Lucy Marstrand-Taussig, Healthy Streets Adviser, Project Centre
Lucy Marstrand-Taussig is a transport consultant with around 18 years’ experience in design of either buildings or highways (both public and private sector).
Her key area of interest is planning and designing roads suitable for walking and cycling - specifically enabling more active travel among children, the disabled, women and older people.
She has spoken at conferences including Cycle City, Ecobuild, the Royal Town Planning Institute, Cycling@teatime at UCL, PTRC cycling infrastructure course, and the Cycling and Society Symposium.
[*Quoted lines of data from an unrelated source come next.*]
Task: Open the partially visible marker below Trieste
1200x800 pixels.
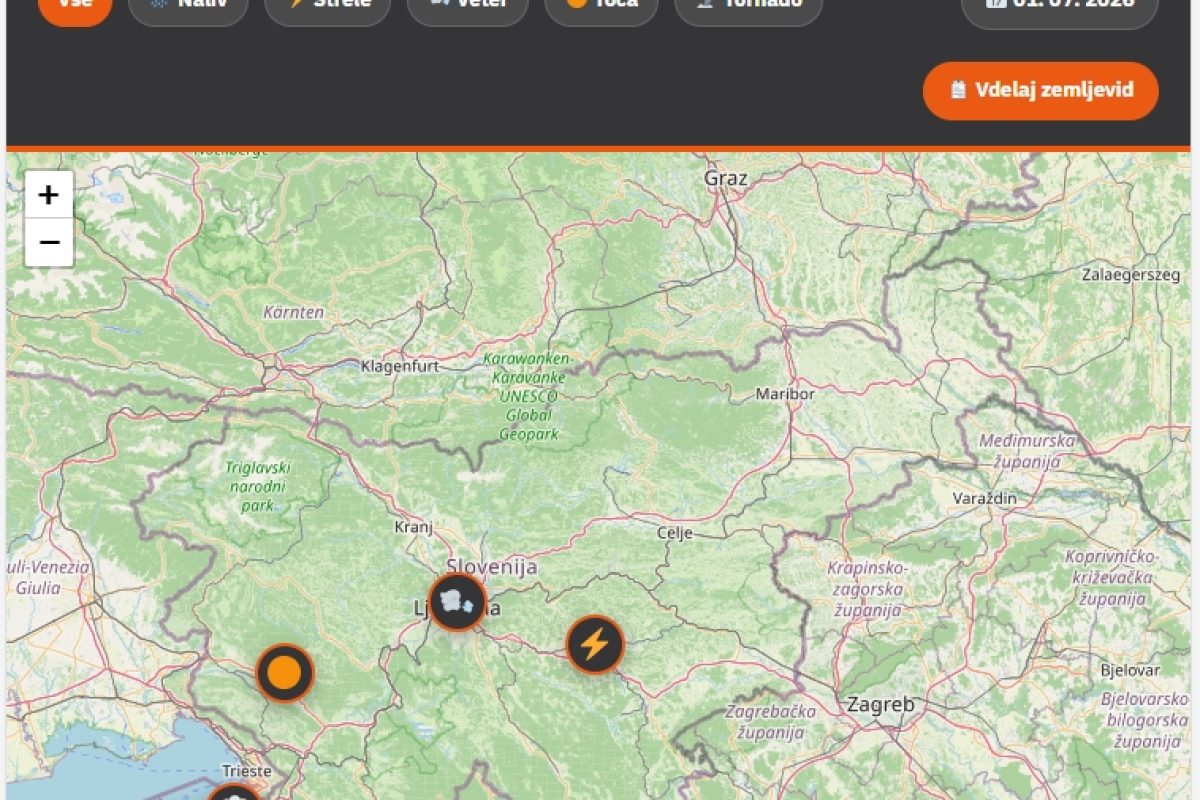Action: click(x=234, y=792)
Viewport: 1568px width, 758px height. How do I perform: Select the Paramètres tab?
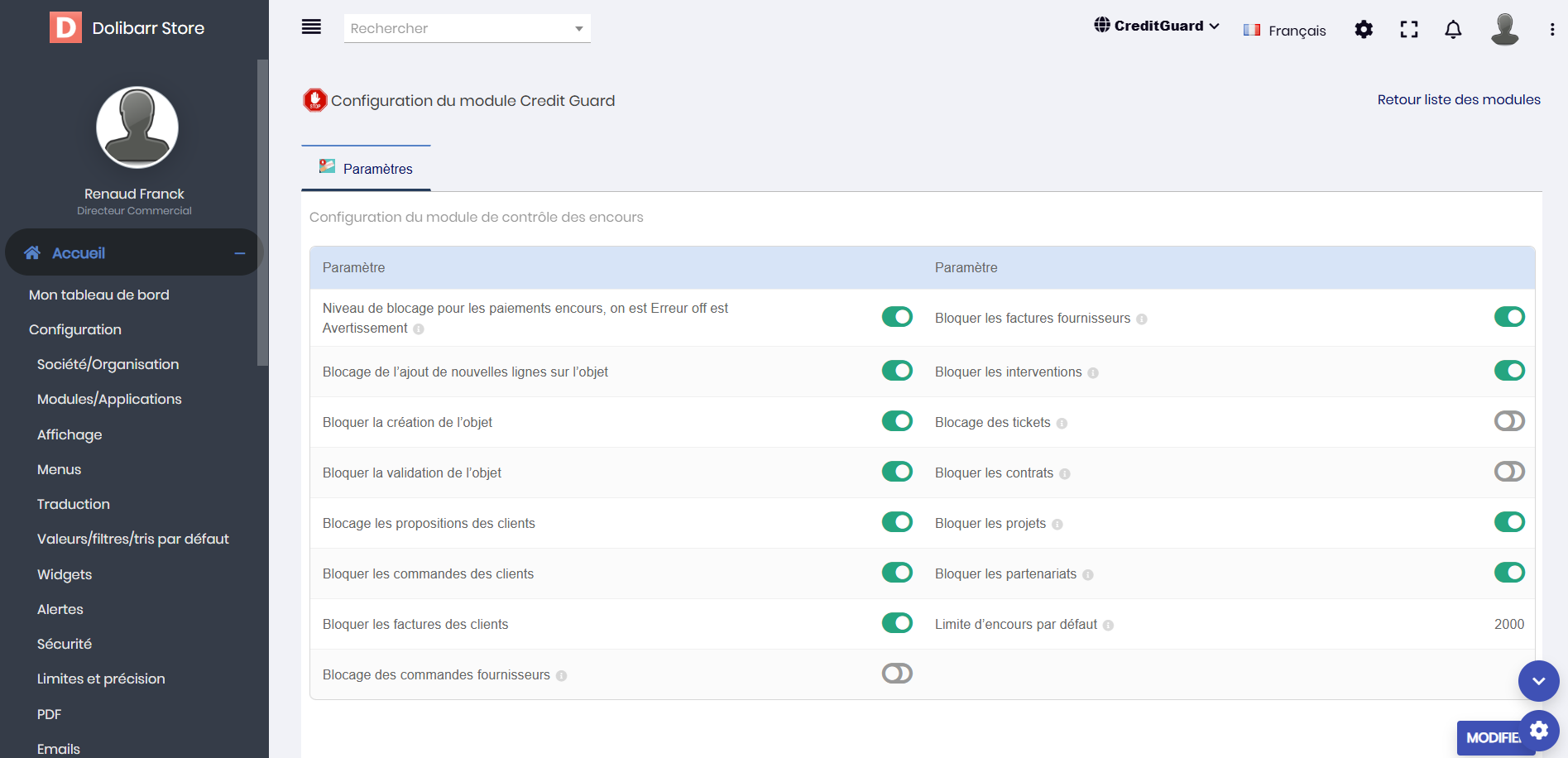tap(367, 169)
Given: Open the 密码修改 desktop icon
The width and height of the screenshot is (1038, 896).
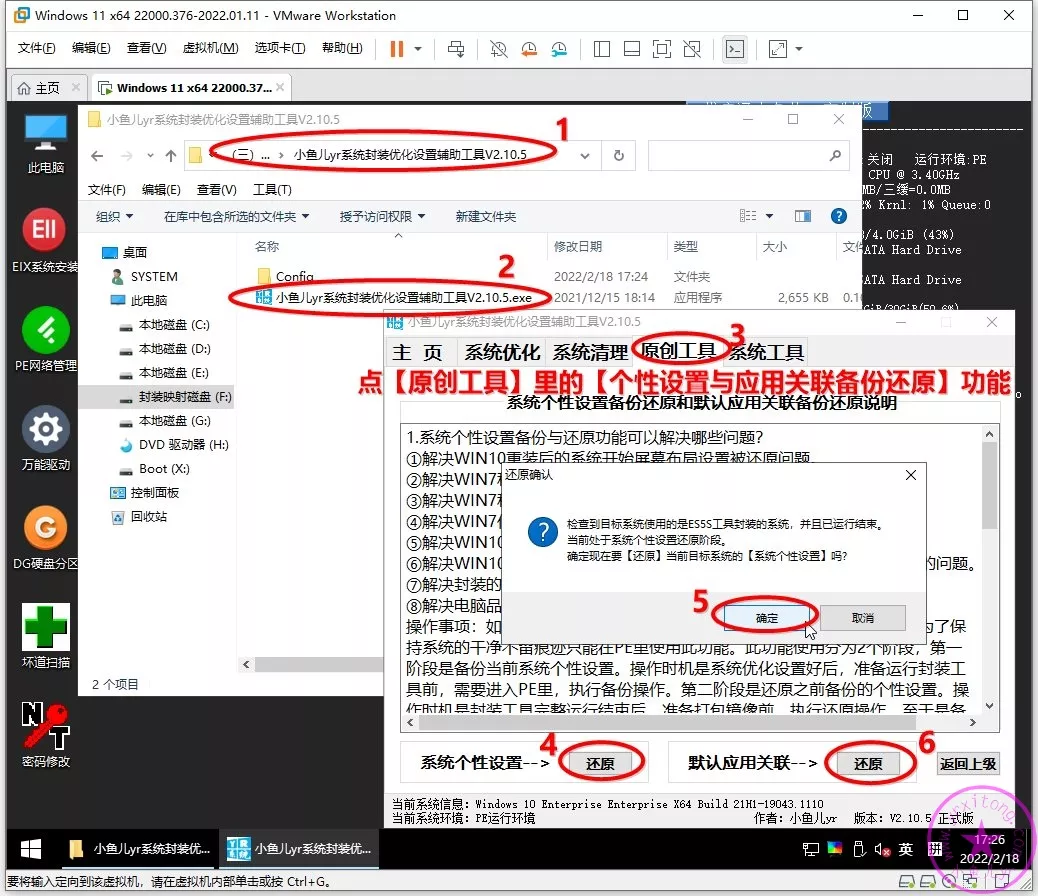Looking at the screenshot, I should click(45, 725).
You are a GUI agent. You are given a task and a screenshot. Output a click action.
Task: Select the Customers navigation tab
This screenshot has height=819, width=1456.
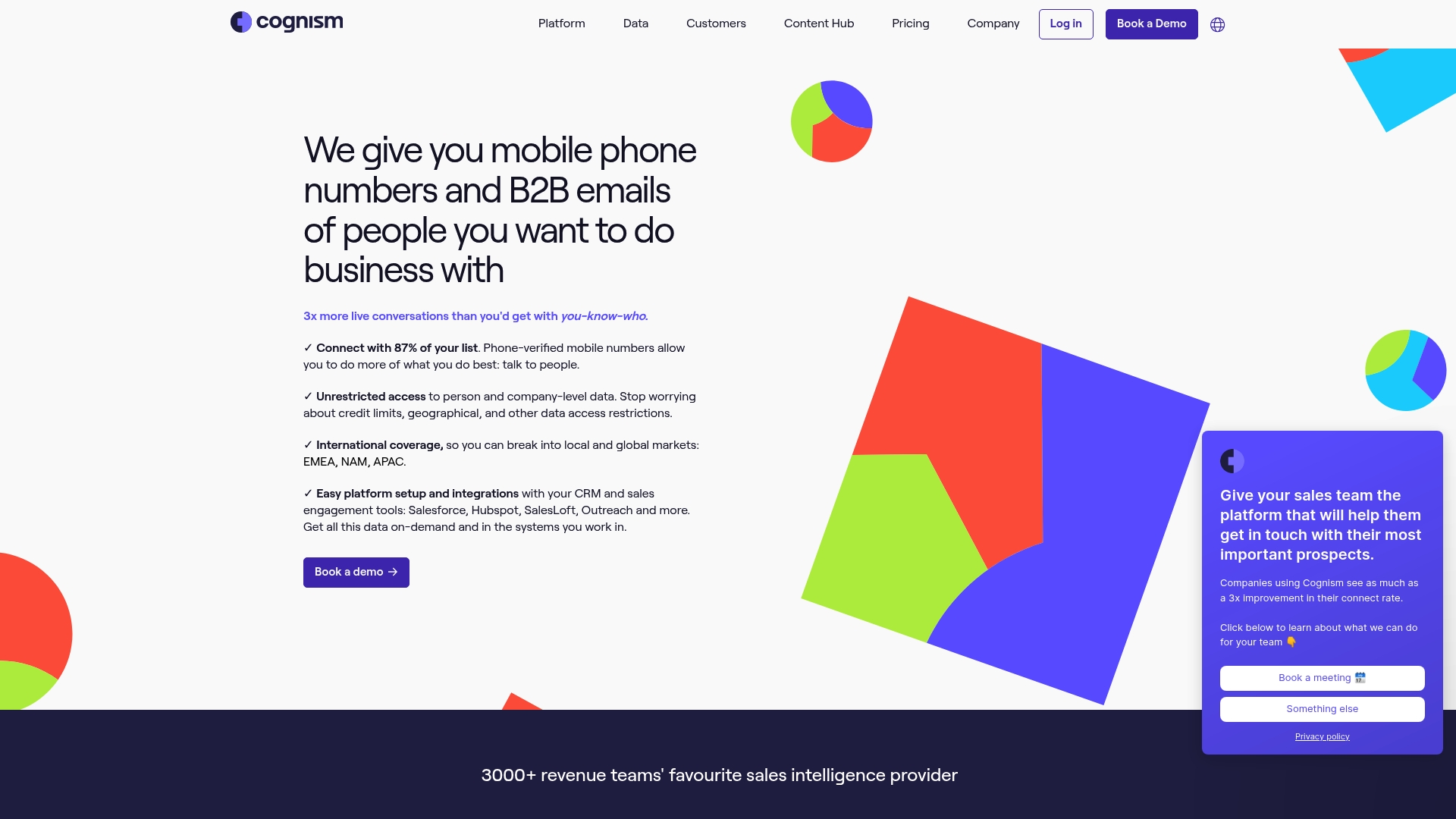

Presentation: Transport Curriculum: walking, cycling and road safety
This presentation will explore the training and background of transport professionals charged with designing roads - including analysis of the LinkedIn profiles of senior transport practitioners in order to shed light on the culture and values of this professional community.
It finds that the overwhelming majority are from an engineering background, and that skills pertaining to designing for the car and ‘road safety’ are held in higher regard than skills relating to walking, cycling or urban design among the current generation of transport practitioners in local authorities.
A review of the current system of transport education finds ‘road safety’ was invariably covered in engineering modules, but often it appeared to be studied in isolation from the critical issue of designing for more pedestrian and cycle traffic.
Transport policy syllabi are more likely to encompass walking and cycling and the diversity of topics which impact on active travel, than transport engineering syllabi.
Within engineering modules, some universities clearly cover walking and cycling engineering in detail, others only touch on active travel as one of a number of elements.
The paper discusses the possible impacts of this on transport and the implementation of walking and cycling road environments.